2011 West Bengal Legislative Assembly election: Bhatar
| Party |  | Candidate | Votes | % | ±% |
|---|---|---|---|---|---|
|  | AITC | Banamali Hazra | 83,883 | 47.29 |  |
|  | CPI(M) | Srijit Konar | 83,585 | 47.12 |  |
|  | BJP | Dhatripada Konyar | 5,586 | 3.15 |  |
|  | PDCI | Iyar Mohammad Sheikh | 2,469 | 1.39 |  |
|  | BSP | Sheikh Toyeb | 1,854 | 1.05 |  |
| Majority |  |  | 298 | 0.17 |  |
| Turnout |  |  | 1,77,377 | 89.73 |  |
|  | AITC gain from CPI(M) |  | Swing |  |  |

=== 2006 ===
Syed Md. Masih of CPI (M) won the Bhatar assembly seat in 2006 defeating his nearest rival Banamali Hajra of Trinamool Congress. Contests in most years were multi cornered but only winners and runners are being mentioned.

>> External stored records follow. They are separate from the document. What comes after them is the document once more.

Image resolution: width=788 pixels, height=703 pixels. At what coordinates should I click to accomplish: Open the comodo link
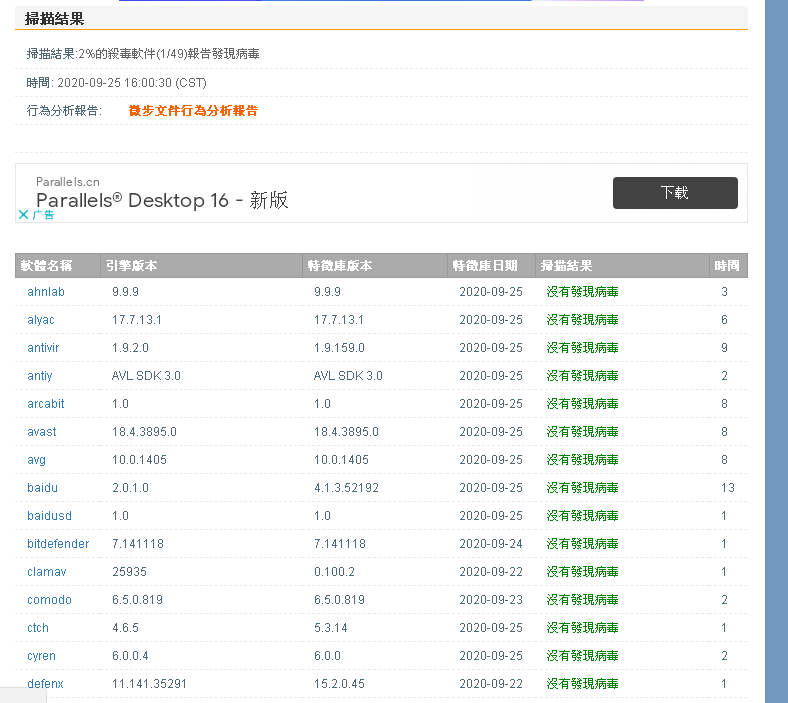pos(49,600)
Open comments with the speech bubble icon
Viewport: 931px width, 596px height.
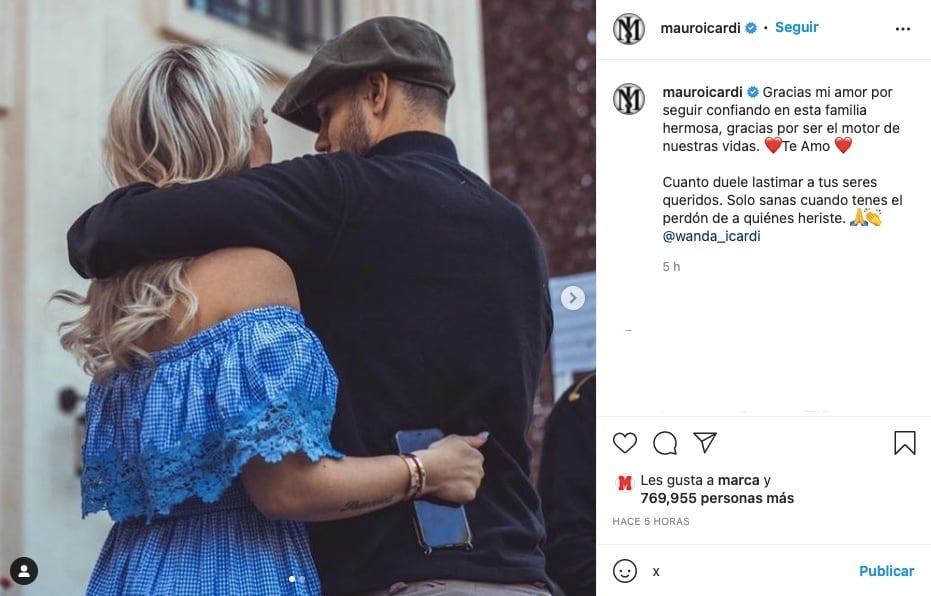point(665,443)
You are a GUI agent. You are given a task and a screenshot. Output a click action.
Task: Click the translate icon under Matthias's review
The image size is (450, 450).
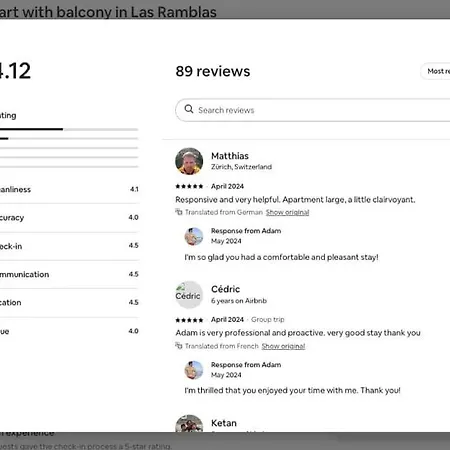(x=179, y=212)
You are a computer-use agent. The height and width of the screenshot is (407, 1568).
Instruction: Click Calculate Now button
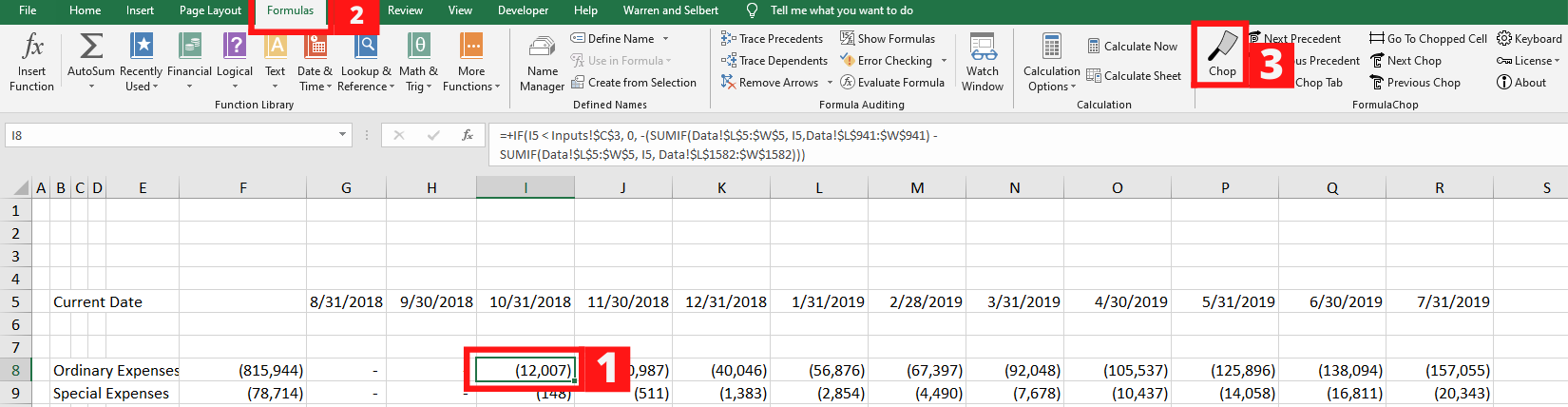pyautogui.click(x=1132, y=47)
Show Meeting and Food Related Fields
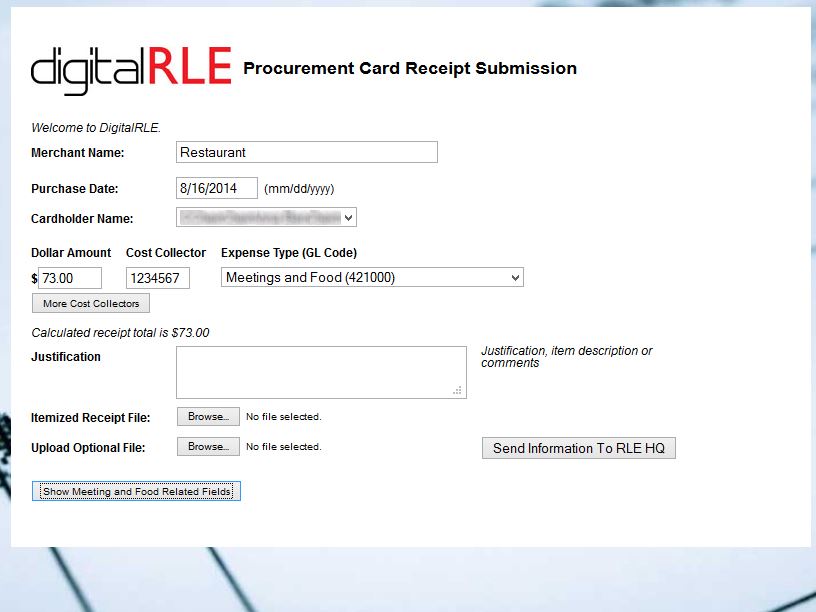 pos(137,492)
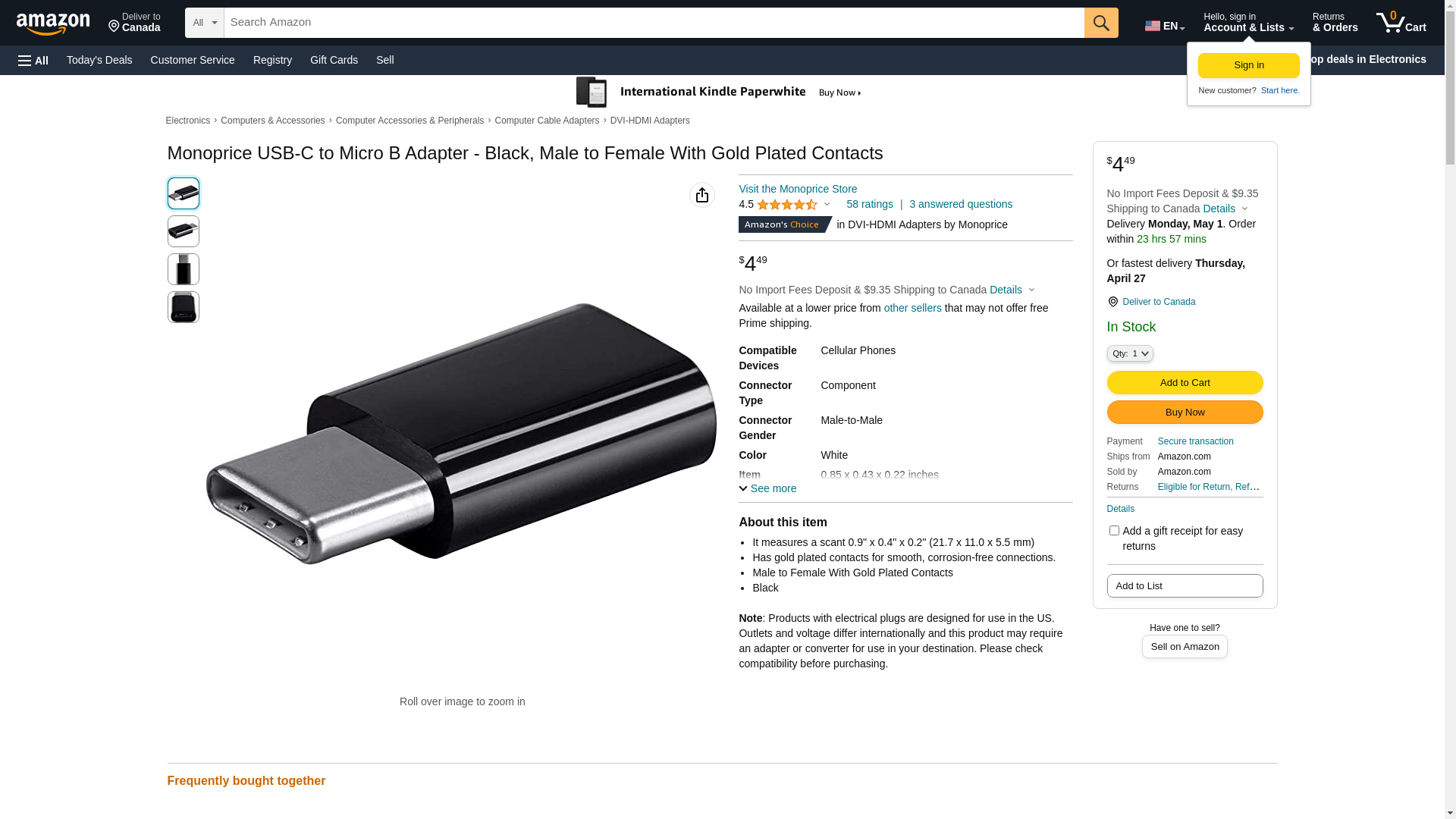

In 2001 and 1996, Subhash Mondal of CPI (M) defeated Banamali Hajra of Trinamool Congress and Susanta Ghosh of Congress, in respective years. In 1991, Mahboob Zahedi of CPI (M) defeated Bholanath Sen of Congress. In 1987 and 1982, Syed Md. Masih of CPI (M) defeated Banamali Hajra and Bholanath Sen, both of Congress, in the respective years. In 1977, Bholanath Sen defeated Saktipada Chattopdahyay of Forward Bloc.

=== 1972 ===
Bholanath Sen of Congress won the seat in 1972. Anath Bandhu Ghosh of CPI (M) won it in 1971. In 1969, Aswini Roy of CPI won the seat. S.Hazra of Congress, won it in 1967. Aswini Roy, representing CPI won it in 1962. The constituency was formed in 1957. It was won in that year by Abalata Kundu of Congress.